(Stored data entries)

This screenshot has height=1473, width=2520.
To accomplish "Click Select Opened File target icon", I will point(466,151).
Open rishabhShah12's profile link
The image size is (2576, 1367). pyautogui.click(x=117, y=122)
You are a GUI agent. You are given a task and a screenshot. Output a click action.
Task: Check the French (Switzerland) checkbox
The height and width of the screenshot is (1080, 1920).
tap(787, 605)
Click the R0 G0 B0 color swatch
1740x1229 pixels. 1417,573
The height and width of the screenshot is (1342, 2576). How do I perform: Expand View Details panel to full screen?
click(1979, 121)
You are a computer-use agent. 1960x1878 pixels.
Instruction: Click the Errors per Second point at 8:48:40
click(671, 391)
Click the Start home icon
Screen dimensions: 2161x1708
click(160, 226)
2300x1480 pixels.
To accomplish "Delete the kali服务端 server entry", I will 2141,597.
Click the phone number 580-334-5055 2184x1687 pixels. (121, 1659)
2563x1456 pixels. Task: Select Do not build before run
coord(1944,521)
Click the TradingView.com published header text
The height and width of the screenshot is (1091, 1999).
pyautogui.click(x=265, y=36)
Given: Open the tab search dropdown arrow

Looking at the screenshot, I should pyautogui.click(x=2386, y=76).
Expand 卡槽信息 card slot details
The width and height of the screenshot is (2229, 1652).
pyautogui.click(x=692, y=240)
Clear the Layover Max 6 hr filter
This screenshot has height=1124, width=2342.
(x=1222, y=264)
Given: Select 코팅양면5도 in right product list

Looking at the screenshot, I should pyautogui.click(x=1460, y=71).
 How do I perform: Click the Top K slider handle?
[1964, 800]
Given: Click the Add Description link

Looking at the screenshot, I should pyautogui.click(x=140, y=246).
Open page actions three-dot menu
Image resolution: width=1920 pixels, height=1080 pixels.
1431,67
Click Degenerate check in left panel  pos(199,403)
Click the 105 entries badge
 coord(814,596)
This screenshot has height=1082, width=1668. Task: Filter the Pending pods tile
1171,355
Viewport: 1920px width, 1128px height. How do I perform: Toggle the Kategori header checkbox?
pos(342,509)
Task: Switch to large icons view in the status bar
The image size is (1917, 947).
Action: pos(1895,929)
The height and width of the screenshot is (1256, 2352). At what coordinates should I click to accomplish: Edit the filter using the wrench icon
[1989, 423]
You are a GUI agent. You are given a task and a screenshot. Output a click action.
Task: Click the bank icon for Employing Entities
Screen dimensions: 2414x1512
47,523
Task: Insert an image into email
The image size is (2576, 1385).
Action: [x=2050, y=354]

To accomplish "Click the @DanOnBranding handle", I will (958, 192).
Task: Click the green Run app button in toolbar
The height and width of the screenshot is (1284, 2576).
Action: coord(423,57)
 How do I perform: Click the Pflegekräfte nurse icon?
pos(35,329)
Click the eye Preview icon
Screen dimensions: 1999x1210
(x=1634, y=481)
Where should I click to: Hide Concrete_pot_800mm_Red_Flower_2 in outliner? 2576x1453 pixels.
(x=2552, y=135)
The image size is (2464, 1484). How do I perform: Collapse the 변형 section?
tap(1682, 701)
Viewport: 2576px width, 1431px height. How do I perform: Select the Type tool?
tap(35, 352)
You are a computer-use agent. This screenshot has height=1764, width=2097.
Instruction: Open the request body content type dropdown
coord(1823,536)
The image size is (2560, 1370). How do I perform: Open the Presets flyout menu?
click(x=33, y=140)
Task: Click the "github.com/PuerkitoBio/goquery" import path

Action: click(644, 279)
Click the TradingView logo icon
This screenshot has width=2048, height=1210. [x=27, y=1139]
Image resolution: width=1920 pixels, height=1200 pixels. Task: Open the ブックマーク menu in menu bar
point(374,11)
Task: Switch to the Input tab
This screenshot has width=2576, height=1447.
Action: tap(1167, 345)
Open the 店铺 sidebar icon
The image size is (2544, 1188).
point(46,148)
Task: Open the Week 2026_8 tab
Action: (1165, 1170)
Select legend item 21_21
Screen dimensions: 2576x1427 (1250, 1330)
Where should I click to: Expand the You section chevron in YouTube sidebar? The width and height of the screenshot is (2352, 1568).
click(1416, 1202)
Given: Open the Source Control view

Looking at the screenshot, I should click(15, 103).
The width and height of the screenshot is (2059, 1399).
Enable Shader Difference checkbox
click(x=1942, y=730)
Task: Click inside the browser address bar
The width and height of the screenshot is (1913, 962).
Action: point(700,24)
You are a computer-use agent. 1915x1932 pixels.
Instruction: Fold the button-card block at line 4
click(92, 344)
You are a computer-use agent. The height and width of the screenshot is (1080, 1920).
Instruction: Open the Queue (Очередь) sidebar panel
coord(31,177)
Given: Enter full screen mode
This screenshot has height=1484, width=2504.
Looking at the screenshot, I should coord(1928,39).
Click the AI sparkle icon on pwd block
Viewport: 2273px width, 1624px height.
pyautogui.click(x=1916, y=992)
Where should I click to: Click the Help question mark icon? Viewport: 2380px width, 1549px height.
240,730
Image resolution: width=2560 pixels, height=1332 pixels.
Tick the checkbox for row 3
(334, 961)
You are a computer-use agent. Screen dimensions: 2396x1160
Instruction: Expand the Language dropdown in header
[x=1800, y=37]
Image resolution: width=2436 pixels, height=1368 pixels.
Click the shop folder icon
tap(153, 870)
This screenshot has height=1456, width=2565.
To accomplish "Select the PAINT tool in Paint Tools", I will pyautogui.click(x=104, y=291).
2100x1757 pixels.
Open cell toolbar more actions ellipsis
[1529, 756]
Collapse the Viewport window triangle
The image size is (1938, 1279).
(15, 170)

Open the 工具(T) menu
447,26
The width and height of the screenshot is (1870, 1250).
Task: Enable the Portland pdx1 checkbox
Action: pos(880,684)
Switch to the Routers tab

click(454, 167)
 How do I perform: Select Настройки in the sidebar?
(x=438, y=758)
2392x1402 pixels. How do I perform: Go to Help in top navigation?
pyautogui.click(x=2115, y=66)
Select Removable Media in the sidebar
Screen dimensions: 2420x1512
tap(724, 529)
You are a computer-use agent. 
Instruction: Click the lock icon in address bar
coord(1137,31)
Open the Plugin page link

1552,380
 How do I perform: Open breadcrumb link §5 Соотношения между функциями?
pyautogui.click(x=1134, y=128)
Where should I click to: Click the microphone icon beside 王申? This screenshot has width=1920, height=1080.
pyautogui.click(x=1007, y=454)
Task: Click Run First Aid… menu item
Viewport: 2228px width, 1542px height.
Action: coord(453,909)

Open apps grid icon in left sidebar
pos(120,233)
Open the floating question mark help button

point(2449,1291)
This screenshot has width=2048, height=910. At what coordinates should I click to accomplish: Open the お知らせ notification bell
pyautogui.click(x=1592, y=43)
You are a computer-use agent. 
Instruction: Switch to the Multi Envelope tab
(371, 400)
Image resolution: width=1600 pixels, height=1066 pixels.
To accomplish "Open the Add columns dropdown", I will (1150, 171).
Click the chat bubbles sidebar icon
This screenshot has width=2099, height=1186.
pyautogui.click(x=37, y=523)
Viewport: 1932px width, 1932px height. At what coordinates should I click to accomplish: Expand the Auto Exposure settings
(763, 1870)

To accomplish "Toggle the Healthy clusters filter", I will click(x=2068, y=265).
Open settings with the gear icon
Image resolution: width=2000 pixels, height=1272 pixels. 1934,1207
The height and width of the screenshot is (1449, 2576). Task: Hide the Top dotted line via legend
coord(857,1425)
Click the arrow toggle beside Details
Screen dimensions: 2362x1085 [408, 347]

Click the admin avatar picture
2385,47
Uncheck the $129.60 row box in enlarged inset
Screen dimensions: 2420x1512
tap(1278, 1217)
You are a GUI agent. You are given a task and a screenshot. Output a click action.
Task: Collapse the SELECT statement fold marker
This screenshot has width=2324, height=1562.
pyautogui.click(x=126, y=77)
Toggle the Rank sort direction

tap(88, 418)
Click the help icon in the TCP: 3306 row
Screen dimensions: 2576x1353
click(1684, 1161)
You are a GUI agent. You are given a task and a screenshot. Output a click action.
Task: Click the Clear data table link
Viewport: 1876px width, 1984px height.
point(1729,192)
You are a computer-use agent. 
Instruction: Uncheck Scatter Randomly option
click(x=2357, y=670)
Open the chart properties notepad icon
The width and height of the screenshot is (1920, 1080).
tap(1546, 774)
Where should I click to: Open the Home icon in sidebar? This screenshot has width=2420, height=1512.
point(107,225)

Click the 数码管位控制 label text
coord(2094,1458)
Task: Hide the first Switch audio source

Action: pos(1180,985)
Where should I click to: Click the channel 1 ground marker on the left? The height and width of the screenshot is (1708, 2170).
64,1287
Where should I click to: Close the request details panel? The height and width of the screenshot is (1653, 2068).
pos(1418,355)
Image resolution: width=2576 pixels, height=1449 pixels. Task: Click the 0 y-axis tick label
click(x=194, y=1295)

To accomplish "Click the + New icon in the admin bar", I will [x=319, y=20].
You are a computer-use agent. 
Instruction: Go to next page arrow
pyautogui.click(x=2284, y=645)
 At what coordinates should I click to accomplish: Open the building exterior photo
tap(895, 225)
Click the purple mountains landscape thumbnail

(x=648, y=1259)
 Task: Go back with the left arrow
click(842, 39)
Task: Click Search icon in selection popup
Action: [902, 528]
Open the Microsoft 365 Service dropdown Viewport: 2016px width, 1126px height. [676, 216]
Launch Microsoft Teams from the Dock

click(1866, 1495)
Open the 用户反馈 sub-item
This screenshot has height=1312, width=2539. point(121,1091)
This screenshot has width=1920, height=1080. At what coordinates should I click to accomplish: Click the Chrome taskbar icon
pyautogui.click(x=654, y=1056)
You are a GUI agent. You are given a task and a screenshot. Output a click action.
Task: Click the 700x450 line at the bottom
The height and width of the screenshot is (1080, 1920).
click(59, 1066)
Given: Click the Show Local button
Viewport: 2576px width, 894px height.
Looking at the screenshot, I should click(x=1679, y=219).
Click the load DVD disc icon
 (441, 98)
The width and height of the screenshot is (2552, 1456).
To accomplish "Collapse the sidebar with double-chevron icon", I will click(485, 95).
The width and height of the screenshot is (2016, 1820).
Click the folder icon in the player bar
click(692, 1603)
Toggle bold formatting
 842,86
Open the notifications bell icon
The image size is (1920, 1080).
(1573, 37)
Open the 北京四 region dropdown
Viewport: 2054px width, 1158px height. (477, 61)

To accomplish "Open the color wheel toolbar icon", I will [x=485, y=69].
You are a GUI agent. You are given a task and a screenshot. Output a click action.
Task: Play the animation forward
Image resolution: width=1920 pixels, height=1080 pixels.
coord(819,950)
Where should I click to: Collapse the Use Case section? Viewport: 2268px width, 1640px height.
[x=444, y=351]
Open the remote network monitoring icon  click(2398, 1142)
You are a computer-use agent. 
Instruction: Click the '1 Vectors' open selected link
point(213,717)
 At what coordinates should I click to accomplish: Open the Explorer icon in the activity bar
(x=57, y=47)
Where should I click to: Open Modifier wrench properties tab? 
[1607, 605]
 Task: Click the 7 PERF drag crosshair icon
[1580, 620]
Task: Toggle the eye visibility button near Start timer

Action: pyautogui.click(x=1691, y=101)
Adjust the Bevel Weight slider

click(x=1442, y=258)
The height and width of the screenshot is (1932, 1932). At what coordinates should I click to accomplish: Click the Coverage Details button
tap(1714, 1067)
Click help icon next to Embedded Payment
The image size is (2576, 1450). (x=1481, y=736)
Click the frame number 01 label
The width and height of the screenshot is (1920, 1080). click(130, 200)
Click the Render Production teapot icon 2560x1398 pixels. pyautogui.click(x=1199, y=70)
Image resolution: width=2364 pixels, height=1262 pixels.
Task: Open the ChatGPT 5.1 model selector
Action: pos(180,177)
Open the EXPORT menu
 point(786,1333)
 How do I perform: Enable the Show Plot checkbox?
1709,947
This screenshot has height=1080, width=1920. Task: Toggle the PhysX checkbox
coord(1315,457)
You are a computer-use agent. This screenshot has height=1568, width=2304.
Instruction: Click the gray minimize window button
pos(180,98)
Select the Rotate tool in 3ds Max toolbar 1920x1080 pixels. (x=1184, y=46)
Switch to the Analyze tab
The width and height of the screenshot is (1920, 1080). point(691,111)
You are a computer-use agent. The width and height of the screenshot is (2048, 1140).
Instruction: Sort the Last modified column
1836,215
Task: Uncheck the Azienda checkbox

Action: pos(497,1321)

* **Exercise**:
Could you transcribe the entries above word for word, from the line with "Viewport: 2576px width, 894px height." down to the line with "The width and height of the screenshot is (2016, 1820).", keeping both?

* **Solution**:
Viewport: 2576px width, 894px height.
Looking at the screenshot, I should click(x=1679, y=219).
Click the load DVD disc icon
 (441, 98)
The width and height of the screenshot is (2552, 1456).
To accomplish "Collapse the sidebar with double-chevron icon", I will click(485, 95).
The width and height of the screenshot is (2016, 1820).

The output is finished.